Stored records
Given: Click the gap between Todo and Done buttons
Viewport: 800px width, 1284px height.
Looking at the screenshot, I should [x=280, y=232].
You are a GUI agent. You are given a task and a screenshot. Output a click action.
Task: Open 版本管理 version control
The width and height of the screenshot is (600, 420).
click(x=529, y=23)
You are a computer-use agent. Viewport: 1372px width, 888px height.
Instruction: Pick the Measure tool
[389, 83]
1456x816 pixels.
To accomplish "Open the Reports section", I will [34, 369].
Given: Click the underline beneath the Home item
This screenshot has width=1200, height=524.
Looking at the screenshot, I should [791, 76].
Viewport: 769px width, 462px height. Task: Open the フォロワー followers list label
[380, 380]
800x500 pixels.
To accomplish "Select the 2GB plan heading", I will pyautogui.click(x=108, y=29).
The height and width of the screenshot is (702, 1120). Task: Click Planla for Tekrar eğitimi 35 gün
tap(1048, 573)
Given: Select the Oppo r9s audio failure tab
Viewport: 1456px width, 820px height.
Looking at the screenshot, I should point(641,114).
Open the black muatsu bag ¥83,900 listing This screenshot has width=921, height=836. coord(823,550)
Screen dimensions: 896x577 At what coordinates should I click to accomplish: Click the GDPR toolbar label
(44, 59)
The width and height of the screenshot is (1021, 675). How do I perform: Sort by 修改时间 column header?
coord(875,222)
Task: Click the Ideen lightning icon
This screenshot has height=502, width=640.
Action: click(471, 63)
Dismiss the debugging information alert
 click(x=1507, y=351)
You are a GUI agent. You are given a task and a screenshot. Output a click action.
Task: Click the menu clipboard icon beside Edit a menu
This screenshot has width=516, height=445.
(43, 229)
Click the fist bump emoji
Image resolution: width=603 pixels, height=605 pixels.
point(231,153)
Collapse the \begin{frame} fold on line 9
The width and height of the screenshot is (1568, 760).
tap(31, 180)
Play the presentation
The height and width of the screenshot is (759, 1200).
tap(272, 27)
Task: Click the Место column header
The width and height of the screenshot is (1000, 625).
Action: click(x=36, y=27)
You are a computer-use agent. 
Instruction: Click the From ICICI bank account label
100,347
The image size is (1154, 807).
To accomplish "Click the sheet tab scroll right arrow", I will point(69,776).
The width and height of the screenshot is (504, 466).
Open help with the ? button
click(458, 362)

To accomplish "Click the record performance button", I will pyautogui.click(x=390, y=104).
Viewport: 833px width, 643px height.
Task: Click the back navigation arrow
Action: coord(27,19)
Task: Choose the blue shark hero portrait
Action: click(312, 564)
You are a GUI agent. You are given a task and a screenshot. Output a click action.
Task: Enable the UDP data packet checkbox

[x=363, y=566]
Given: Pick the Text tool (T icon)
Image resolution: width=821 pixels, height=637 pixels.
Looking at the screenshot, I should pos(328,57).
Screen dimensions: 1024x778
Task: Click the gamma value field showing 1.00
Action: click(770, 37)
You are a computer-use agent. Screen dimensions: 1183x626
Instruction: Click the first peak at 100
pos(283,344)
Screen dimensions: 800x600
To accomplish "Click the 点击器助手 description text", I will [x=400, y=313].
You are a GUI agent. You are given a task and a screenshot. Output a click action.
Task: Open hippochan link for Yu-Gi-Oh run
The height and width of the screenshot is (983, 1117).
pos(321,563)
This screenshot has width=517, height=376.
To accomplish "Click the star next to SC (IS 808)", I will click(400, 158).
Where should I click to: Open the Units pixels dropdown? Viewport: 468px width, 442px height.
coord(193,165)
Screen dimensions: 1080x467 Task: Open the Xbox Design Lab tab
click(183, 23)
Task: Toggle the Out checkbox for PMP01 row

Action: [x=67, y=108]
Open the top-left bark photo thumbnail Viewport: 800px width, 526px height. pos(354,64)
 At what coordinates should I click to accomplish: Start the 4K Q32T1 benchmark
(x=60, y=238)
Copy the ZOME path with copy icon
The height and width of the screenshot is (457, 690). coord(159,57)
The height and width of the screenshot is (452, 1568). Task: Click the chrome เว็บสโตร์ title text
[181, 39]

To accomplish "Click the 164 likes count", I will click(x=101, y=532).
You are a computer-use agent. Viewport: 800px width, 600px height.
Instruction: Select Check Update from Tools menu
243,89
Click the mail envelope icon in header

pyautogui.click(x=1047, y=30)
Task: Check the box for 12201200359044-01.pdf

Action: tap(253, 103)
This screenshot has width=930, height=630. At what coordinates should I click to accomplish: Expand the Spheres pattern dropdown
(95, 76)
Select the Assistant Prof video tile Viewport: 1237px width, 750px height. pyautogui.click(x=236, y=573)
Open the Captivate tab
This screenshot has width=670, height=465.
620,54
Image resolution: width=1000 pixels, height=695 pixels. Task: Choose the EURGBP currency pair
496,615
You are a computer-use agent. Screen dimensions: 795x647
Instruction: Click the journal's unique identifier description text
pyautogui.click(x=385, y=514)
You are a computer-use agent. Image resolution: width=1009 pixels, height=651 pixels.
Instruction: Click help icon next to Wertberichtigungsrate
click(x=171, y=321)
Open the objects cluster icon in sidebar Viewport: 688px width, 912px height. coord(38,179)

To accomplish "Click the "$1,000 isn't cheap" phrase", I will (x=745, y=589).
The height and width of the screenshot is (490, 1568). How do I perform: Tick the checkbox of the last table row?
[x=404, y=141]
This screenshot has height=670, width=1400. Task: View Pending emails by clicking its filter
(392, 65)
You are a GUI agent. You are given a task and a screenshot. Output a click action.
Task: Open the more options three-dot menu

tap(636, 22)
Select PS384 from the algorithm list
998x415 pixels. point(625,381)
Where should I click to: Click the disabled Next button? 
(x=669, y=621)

Work to be completed: In the data above, start at the line that has "Task: Click the Ideen lightning icon", stop after the line that has "Given: Pick the Text tool (T icon)", and print every line in between exactly as it stands.

Response below:
Task: Click the Ideen lightning icon
This screenshot has height=502, width=640.
Action: click(471, 63)
Dismiss the debugging information alert
 click(x=1507, y=351)
You are a GUI agent. You are given a task and a screenshot. Output a click action.
Task: Click the menu clipboard icon beside Edit a menu
This screenshot has width=516, height=445.
(43, 229)
Click the fist bump emoji
Image resolution: width=603 pixels, height=605 pixels.
point(231,153)
Collapse the \begin{frame} fold on line 9
The width and height of the screenshot is (1568, 760).
tap(31, 180)
Play the presentation
The height and width of the screenshot is (759, 1200).
tap(272, 27)
Task: Click the Место column header
The width and height of the screenshot is (1000, 625).
Action: click(x=36, y=27)
You are a computer-use agent. 
Instruction: Click the From ICICI bank account label
100,347
The image size is (1154, 807).
To accomplish "Click the sheet tab scroll right arrow", I will point(69,776).
The width and height of the screenshot is (504, 466).
Open help with the ? button
click(458, 362)

To accomplish "Click the record performance button", I will pyautogui.click(x=390, y=104).
Viewport: 833px width, 643px height.
Task: Click the back navigation arrow
Action: coord(27,19)
Task: Choose the blue shark hero portrait
Action: click(312, 564)
You are a GUI agent. You are given a task and a screenshot. Output a click action.
Task: Enable the UDP data packet checkbox

[x=363, y=566]
Given: Pick the Text tool (T icon)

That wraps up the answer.